Saved data entries:
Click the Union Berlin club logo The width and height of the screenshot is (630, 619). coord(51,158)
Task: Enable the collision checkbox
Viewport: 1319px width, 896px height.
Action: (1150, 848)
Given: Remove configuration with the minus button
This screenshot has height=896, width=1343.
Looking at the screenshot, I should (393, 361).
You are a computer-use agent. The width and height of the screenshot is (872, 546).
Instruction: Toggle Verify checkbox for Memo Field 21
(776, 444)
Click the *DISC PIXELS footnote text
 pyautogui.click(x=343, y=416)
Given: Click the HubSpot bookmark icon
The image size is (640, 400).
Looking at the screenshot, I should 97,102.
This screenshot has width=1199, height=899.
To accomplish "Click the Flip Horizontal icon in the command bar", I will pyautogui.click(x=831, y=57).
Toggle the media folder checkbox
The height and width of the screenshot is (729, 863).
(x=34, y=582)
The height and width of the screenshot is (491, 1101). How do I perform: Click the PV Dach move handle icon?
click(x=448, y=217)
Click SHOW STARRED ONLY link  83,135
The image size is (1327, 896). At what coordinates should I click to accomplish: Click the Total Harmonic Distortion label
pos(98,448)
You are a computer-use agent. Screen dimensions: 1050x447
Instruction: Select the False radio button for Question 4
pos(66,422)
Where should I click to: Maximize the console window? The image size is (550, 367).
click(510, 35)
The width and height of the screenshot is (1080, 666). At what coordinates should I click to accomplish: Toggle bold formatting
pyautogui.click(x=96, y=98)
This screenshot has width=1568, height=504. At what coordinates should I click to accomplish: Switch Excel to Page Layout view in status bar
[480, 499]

# YOUR GOAL
In the entries above, copy the lines from the one that contains "This screenshot has width=1568, height=504." through the last line, exactly as they appear.

# OUTPUT FOR THIS TASK
This screenshot has width=1568, height=504. At what coordinates should I click to accomplish: Switch Excel to Page Layout view in status bar
[480, 499]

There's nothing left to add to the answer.